四季賞感想



2010年春四季賞

○四季大賞
「不死身屋の花音ちゃん」:曹子



何だろう・・・。とても不思議な気持ちになる漫画でした。
実際のところ不安になりました。でも、漫画自体は「楽しい」ことを主眼に置いた作品なんですよ。悲しむんじゃなく楽しもうぜって作品なんですよ。それなのにどうしてこんな気持ちに・・・。というか、むしろ作者の人はどんな心境で描いているのかが気になります。平和と楽しいと愛を4:4:2で描き続けるそうなので、今後もこのタイプの作品になるんでしょうが。

・・・・と、最初に書いてしまいましたが、さすが四季大賞なだけあっていい作品でした。いやホントにね。
作品のタイトル通り、不死身屋で働く花音という女の子が中心のお話です。不死身屋といっても人が死なないわけではなく、作中では確実に人が死んでいます。しかし、死んだ後のケアとして花音が遺族に対して悲しみを忘れさせます。そういう作品です。
悲しみを忘れさせる方法としては、死ぬ人が花音と事前打ち合わせしてちょっとしたドッキリをするんですが、これがなかなか手が込んでて面白いんですよ。死ぬ間際という逆境だからこそ楽しんだ者勝ち!って感じです。

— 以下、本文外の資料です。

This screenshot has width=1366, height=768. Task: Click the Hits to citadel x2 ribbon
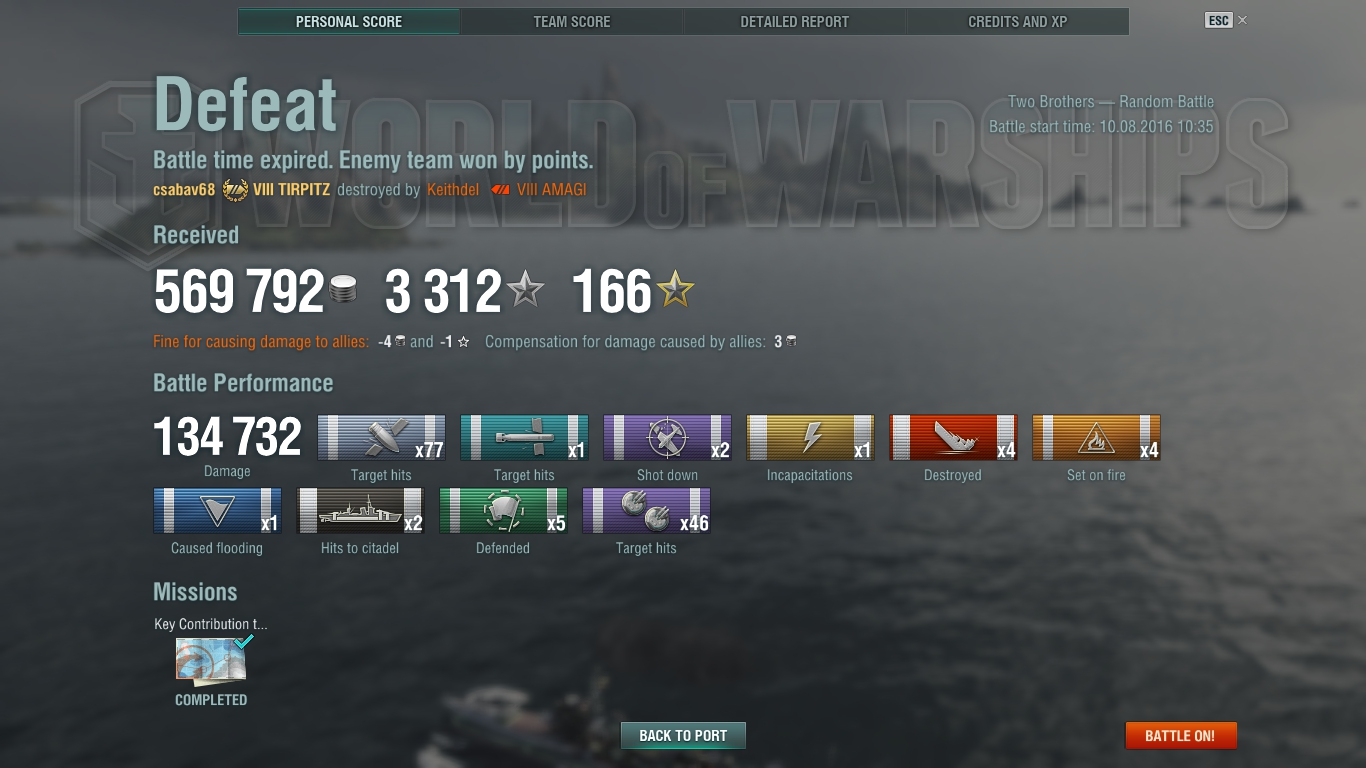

そこまでされたら残された人間も明るくなっちゃいます。
悲しみを乗り越えるのに-100から1ずつ積み上げるんじゃなく、0をかけて100足したらこんな感じになるんじゃないですかね。あぁ、そうか最初に感じた不思議な気持ちはなんぼなんでも楽しすぎるってことかな。そういう意味では作者の術中にはまったかもしれません。次の作品が楽しみです。



四季賞
「ヒーローの娘」:雨松




おおっ、本誌に読みきりで載ってても不思議じゃないレベルです。

ヒーローの娘がヒーロー・・・じゃないんですよね、この作品。ヒーローの家族が悪の親玉に殺され、そのヒーローが復讐を果たすんですけど親玉の娘をヒーローが育ててます。ありがち・・とは思いつつも、絵が上手いこともあり圧倒的に雰囲気が良かったです。自分はヒーローの娘なんだ!という誇りが一転して自分の境遇に気付き絶望するんですが、ヒーローの娘だと最後に誇るとこまでがさくっと熱く読めた作品でした。

とりあえず絵が上手いよねぇ。ちょっとクセがあるけど、アフタっぽく描いたら全然いけそうです。
作者コメントの「描くのに1ヶ月、読むのに5分だとしても100人読めば500分になるよ」という姿勢がとてつもなく好きです。俺にとってはその5分がすっげーたまらない時間なんですが、裏では相当苦労してるんだろうなぁと思ってたわけですよ。ただ、雨松先生みたいな考え方もできるなぁと鱗でした。あぁ・・・、だからこそ四季賞がもっと読まれたらいいのに。



○特別賞
「屋上友達」:松本藍




自殺しようと屋上にいた長田君の弁当を食べる藤井さん。別に藤井さんが長田君を助けようと思ったわけでもなく、ほぼ自分の食欲に忠実な藤井さんに憧れるようになった長田君の青春ストーリーなわけですよ。
正直絵とかストーリーに特筆すべきものがあったわけではないんですけど、受賞した3作品の中で連載でやったら面白そうだなと思えました。積み重ねて面白くなりそうだと感じた作品です。やっぱりギャグを前面に出したわけではない青春モノを一発でとなるとインパクトがなぁと思います。あ、そうか最後までのラヴがないのか。長田君にしてもラヴというよりはリスペクトっぽいからなぁ。せめてもう少しページを増やして・・・・と思ったら、今回の四季賞冊子が結構薄い事に気付きました。ただでさえ無料冊子なのに無駄に厚かったらこのご時勢大変だろうなぁと思っていた次第です。



今回の小冊子でVol.18になるそうです。20まで行ったら過去作品のベスト10とかやってみたいですね。